Some civil rights historians, while questioning Califano’s wording, agreed with his broader point that Johnson and King were partners, not adversaries.

"Selma was not Johnson’s idea, but he was happy that King was out there mounting a voting rights campaign," said David J. Garrow, the author of "Bearing the Cross: Martin Luther King, Jr., and the Southern Christian Leadership Conference," who has not yet seen the movie.

The movie’s depiction of Johnson’s attitude toward FBI surveillance of King’s personal life, which began during the Kennedy administration, is particularly problematic, several historians said.

In an early scene, Johnson seems disgusted by J. Edgar Hoover’s suggestion that King — "a political and moral degenerate," Hoover says — be taken down. But later the president, angered by King’s plans in Selma, asks to get Hoover on the phone. Soon after, Coretta Scott King is shown listening to a tape of anonymous threats, followed by the sounds of King moaning with a lover.

In fact, the tape, which Coretta King listened to in January 1965, had been recorded and sent to the headquarters of her husband’s organization, the Southern Christian Leadership Conference, in late 1964 by the bureau’s intelligence division, and had no direct connection to Selma or to Johnson, Garrow said.

"If the movie suggests LBJ had anything to do with the tape, that’s truly vile and a real historical crime against LBJ," he said.

It is true, historians say, that Johnson was hesitant to introduce a voting rights bill so soon after the passage of the Civil Rights Act. But May noted that on Dec. 14, 1964, Johnson directed his attorney general, Nicholas Katzenbach, to begin drafting such a bill — a fact the film does not mention, he said.

Also omitted, Zelizer said, is the fact that when the Selma marches began, Katzenbach was already negotiating secretly with members of Congress over the eventual bill.

"They obviously wanted to create a villain, and really miss who Lyndon Johnson was," he said.

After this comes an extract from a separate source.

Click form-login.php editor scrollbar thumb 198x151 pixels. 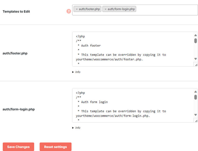(195, 97)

The movie, Zelizer said, does a powerful job of depicting the courage of the activists, and the tactical genius of King. And it gets one thing absolutely right: the crucial role of the movement in pushing Johnson to act more quickly than he thought was possible.

"The real story wasn’t about a president who didn’t want voting rights," he said. "It was about a president who couldn’t get them through. And it was the civil rights movement that made that possible."